Return the entries between the line containing "This screenshot has height=620, width=1200." and the line containing "Looking at the screenshot, I should click(x=1151, y=70).", inclusive, copying each line exactly.

-------- Given data --------

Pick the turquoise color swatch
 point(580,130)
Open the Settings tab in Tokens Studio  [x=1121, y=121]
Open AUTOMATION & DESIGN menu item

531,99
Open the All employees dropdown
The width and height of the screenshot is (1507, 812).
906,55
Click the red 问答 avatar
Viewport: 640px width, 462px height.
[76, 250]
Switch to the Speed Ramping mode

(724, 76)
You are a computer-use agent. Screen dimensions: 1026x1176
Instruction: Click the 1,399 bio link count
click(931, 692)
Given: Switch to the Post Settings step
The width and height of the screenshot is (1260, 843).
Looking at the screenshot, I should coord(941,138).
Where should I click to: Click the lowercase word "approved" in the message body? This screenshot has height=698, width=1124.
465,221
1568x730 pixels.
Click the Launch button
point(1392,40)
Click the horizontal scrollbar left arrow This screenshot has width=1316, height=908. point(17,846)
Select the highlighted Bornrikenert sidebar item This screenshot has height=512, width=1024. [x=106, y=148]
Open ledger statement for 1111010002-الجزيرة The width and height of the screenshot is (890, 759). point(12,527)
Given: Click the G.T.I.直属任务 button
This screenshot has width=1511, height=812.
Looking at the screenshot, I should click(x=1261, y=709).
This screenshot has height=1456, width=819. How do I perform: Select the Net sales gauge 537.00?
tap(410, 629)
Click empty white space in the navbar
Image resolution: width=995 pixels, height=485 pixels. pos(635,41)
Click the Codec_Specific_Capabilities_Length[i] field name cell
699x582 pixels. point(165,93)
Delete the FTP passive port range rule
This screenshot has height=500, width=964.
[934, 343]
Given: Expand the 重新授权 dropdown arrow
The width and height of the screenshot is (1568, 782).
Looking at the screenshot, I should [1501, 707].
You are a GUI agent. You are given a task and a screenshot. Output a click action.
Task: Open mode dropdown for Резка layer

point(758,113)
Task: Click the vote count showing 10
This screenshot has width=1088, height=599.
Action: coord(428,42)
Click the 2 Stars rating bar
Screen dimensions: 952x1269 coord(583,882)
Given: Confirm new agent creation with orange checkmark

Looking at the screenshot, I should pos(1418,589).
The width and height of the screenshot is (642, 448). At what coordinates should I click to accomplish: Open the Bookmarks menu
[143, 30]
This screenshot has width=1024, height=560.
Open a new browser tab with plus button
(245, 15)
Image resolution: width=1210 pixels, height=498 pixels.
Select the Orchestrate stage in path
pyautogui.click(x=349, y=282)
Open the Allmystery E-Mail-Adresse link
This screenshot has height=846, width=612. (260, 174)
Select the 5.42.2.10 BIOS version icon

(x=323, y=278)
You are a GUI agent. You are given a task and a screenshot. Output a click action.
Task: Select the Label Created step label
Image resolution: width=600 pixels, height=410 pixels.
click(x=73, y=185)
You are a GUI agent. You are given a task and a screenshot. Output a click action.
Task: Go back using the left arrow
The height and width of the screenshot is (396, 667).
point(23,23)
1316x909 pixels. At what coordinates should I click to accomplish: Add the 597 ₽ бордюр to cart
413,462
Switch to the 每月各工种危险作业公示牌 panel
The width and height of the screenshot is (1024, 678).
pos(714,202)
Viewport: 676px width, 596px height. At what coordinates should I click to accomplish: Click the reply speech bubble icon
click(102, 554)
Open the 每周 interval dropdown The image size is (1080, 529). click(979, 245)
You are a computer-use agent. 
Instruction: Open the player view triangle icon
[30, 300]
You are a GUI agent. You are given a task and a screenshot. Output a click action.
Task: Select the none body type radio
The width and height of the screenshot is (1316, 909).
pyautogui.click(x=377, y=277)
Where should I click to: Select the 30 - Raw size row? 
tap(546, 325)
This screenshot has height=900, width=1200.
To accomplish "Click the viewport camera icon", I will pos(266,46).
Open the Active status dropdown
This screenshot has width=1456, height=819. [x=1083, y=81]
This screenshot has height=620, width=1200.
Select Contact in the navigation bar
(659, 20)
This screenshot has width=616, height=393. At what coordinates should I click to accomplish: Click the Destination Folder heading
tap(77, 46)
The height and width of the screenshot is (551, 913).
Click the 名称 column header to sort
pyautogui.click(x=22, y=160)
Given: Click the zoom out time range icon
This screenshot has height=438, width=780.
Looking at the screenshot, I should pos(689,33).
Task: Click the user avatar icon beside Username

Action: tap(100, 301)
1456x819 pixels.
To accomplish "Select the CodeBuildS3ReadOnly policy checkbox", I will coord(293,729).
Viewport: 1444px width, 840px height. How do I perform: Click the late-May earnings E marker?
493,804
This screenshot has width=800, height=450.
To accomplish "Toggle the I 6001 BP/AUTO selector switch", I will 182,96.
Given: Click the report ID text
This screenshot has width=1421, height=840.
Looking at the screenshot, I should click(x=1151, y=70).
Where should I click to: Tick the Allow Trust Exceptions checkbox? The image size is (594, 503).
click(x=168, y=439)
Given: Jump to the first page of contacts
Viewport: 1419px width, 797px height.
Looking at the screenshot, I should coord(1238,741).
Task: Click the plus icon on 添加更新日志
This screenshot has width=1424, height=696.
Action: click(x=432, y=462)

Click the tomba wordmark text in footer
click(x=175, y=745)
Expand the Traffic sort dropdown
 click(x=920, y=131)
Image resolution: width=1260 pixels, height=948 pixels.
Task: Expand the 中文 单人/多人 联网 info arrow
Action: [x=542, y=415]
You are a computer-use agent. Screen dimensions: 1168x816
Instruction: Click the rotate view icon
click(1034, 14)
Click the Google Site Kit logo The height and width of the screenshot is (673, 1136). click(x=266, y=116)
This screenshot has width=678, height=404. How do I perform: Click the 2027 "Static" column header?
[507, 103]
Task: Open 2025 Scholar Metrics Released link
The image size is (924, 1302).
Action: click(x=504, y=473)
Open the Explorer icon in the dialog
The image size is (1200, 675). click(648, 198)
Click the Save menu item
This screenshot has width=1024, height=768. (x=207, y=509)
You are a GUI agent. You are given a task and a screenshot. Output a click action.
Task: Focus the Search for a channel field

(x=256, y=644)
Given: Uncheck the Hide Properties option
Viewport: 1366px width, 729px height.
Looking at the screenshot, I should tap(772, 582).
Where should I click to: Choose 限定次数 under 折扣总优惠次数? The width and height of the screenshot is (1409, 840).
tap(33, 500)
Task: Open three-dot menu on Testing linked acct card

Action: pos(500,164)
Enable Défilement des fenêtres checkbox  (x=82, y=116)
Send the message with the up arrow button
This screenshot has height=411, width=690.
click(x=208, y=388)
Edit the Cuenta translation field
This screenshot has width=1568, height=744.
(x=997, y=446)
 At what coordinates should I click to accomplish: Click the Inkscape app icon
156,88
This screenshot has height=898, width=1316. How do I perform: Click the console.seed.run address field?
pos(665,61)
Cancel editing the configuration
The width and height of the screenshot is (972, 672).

--------

Exercise result:
This screenshot has height=620, width=1200.
Select Contact in the navigation bar
(659, 20)
This screenshot has width=616, height=393. At what coordinates should I click to accomplish: Click the Destination Folder heading
tap(77, 46)
The height and width of the screenshot is (551, 913).
Click the 名称 column header to sort
pyautogui.click(x=22, y=160)
Given: Click the zoom out time range icon
This screenshot has height=438, width=780.
Looking at the screenshot, I should pos(689,33).
Task: Click the user avatar icon beside Username

Action: tap(100, 301)
1456x819 pixels.
To accomplish "Select the CodeBuildS3ReadOnly policy checkbox", I will coord(293,729).
Viewport: 1444px width, 840px height. How do I perform: Click the late-May earnings E marker?
493,804
This screenshot has width=800, height=450.
To accomplish "Toggle the I 6001 BP/AUTO selector switch", I will 182,96.
Given: Click the report ID text
This screenshot has width=1421, height=840.
Looking at the screenshot, I should click(x=1151, y=70).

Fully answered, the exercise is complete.